Abstract 442P
Background
Current tumor markers for gastric cancer (GC) such as carcinoembryonic antigen (CEA) and CA19-9 show inconsistent expression in GC, necessitating a reliable alternative. Our group developed an GC specific AI routine blood signature using >220k clinical big data, and demonstrated its high accuracy of 80% in detecting GC at diagnosis and potentially up to 1 year before clinical diagnosis. To evaluate its application as a tumor marker for treatment response assessment, an analysis was conducted to determine the correlation between post-treatment changes in AI risk score and overall survival (OS).
Methods
This study utilized territory-wide clinical big data from the Hong Kong Hospital Authority Data Collaboration Laboratory, encompassing patient records from 2000 to 2018. Patients with GC diagnosis and history of gastrectomy with or without chemotherapy (fluorouracil, capecitabine, and oxaliplatin), were included.

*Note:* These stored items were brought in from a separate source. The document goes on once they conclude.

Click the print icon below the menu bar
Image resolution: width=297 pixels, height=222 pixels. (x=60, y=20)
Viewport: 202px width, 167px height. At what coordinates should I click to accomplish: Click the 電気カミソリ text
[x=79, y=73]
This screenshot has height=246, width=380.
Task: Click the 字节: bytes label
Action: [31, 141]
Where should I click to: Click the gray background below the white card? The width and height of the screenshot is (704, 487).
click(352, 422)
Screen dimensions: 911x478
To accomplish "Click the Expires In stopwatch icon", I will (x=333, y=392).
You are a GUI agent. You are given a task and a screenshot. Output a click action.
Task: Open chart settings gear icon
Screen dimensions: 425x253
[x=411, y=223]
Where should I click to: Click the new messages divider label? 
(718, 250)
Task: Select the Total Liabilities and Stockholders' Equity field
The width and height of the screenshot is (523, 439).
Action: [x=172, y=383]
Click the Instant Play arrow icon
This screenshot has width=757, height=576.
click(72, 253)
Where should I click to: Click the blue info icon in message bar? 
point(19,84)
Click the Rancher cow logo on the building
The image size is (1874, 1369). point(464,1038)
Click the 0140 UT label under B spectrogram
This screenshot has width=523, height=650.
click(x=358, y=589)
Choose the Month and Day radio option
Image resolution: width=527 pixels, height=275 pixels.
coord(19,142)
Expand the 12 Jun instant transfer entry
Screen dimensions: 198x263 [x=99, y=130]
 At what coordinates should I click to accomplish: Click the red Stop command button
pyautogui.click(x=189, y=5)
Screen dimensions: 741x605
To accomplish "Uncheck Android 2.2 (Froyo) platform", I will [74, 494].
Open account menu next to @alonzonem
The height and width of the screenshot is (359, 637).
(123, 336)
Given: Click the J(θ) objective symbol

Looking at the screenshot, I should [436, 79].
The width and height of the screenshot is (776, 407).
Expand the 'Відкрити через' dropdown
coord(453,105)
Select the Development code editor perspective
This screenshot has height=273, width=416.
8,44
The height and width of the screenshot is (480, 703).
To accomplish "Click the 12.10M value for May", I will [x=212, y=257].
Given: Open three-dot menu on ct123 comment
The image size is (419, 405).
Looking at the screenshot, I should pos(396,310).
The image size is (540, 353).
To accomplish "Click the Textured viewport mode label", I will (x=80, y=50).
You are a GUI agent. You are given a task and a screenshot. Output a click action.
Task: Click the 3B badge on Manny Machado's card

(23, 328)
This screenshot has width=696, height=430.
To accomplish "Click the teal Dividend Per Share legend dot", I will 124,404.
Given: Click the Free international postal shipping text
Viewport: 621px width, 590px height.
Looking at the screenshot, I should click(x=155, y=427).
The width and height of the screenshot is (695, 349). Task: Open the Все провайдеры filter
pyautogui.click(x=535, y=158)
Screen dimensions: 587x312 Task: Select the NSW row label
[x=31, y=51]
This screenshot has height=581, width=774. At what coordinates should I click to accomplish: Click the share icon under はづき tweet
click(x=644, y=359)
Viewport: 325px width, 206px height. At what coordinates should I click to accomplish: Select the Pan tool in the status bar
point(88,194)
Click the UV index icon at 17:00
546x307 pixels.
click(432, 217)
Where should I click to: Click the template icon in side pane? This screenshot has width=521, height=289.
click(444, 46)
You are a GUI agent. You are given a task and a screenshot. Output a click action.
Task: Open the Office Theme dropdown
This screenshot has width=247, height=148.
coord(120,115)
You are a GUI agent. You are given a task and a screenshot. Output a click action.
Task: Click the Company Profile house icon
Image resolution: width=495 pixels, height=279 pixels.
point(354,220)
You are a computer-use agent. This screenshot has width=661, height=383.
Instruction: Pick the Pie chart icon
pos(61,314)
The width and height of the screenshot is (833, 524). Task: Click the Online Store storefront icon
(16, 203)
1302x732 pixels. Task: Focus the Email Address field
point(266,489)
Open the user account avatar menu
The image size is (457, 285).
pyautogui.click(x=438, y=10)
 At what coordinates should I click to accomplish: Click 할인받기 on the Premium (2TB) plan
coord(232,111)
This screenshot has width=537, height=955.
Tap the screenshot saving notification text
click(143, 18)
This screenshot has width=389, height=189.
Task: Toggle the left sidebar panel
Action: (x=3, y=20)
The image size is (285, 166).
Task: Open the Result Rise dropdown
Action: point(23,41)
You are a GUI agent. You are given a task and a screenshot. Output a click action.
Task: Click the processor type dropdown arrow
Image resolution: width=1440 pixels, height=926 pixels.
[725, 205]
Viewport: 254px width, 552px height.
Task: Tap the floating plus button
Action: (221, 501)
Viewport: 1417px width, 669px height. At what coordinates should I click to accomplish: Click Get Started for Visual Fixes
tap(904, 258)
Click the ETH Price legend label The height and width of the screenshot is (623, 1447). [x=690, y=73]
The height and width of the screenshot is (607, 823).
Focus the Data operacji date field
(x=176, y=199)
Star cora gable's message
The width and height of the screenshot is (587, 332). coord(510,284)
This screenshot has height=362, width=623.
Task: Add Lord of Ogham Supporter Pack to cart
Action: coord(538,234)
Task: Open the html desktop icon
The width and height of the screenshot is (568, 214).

Blood test results (complete blood count, liver/renal function test, and clotting profiles) were collected at two timepoints: 30 days before diagnosis and after completion of GC treatment. Using a light gradient boosting machine model, the AI signature processed the blood test results and assigned a GC risk score (0-1 scale). OS was calculated from treatment initiation to death and analyzed using the Kaplan-Meier method with p < 0.05 being significant.
Results
The final cohort (n=1663) was categorized into two treatment groups: gastrectomy only (n=1132) and gastrectomy followed by adjuvant chemotherapy (n=512). The median risk score in the cohort decreased from 0.77 near diagnosis to 0.49 one month after all GC treatments. The 72.4% of patients who experienced decreased risk scores had longer 5-year OS rates compared to those with increased scores (p<0.05); this trend held for patients receiving surgery alone (5-year OS 68% vs 60%) and adjuvant chemotherapy (5-year OS 61% vs 42%). No correlation was found between the single reading of risk score at diagnosis and OS (p > 0.05).
Conclusions
The AI routine blood signature exhibited the characteristics of an ideal tumor marker, accurately detecting GC at/before diagnosis and showing predictive value for post-treatment OS. Prospective validation of these findings is being conducted.
Legal entity responsible for the study
Department of Mechanical and Aerospace Engineering, HKKUST.
Funding
Has not received any funding.
Disclosure
All authors have declared no conflicts of interest.